Software Engineering Institute
First responders and others operating in crisis environments at the tactical edge increasingly use handheld devices to help with tasks such as face recognition, language translation, decision making, and mission planning.
These resource‐constrained environments are characterized by limited processing power and battery life of handheld devices, unreliable networks with limited and inconsistent bandwidth, uncertainly of available infrastructure and connectivity to the enterprise, and high cognitive load on end users. This presentation will cover three architecture patterns that address these challenges:
- The Data Source Integration pattern relies on server‐side standardized definitions of live or cached geo-located data feeds that can be customized and filtered on a single map‐based user interface on a mobile device. This pattern addresses the limitations of unreliable networks, uncertainty of connectivity to the enterprise, and high cognitive load.
- The Group Context Awareness pattern takes advantage of the fact that first responders and other groups at the edge typically operate in teams. It uses the context obtained from groups of handheld devices to make better decisions about how and when to disseminate and display information, taking advantage of the communication mechanisms available at the moment. This pattern addresses the challenges of limited battery life, uncertainty of available infrastructure, and high cognitive load.
- The Cloudlet‐Based Cyber‐Foraging pattern relies on the use of cloudlets as code‐offload elements to optimize resources and increase computation capability of mobile devices. Cloudlets are discoverable, localized, stateless servers running one or more virtual machines on which soldiers can offload resource-intensive computations from their mobile devices.
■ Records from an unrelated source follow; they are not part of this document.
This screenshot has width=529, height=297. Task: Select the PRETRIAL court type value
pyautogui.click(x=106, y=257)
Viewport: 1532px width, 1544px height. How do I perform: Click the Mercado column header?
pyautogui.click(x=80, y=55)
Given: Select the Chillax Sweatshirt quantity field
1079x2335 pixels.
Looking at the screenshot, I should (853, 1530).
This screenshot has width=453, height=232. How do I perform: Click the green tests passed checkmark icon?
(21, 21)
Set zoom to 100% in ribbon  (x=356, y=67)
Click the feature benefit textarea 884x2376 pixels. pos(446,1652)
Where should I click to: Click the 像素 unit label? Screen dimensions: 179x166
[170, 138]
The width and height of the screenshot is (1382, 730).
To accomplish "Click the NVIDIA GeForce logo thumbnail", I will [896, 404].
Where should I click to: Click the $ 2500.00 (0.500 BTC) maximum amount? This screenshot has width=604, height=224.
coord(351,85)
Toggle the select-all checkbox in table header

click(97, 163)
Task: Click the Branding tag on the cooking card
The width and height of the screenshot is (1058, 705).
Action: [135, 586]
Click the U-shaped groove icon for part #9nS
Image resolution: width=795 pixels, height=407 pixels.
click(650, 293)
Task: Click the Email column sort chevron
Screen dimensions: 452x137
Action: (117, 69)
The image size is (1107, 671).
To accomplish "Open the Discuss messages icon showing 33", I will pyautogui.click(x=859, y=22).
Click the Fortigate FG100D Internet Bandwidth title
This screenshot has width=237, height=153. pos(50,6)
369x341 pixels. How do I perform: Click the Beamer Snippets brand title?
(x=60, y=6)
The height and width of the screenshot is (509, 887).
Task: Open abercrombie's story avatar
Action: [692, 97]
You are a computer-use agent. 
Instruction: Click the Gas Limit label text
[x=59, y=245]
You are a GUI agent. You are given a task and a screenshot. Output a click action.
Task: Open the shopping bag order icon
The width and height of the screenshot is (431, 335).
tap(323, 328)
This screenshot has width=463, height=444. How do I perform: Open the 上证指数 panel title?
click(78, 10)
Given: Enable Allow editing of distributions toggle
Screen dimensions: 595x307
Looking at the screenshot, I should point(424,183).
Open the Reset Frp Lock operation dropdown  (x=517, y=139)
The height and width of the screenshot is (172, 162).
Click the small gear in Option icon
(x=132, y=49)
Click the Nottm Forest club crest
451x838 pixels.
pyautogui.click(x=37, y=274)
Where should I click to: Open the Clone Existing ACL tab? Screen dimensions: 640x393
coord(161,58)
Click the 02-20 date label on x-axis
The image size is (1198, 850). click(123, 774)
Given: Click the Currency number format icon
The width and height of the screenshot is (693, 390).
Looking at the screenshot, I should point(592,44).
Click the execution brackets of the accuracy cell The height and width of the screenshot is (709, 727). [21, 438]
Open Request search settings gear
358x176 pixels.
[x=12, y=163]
The pattern addresses the challenges of limited processing power and battery life, unreliable networks, uncertainty of available infrastructure, and uncertainty of connectivity to the enterprise.
Prototype applications have been implemented for each of these patterns. Experiment results and participation in simulated exercises have shown the effectiveness of the patterns in addressing the challenges of resource-constrained environments.
This work was first presented at the Software Engineering Institute Architecture Technology User Network (SATURN) Conference, May 2013.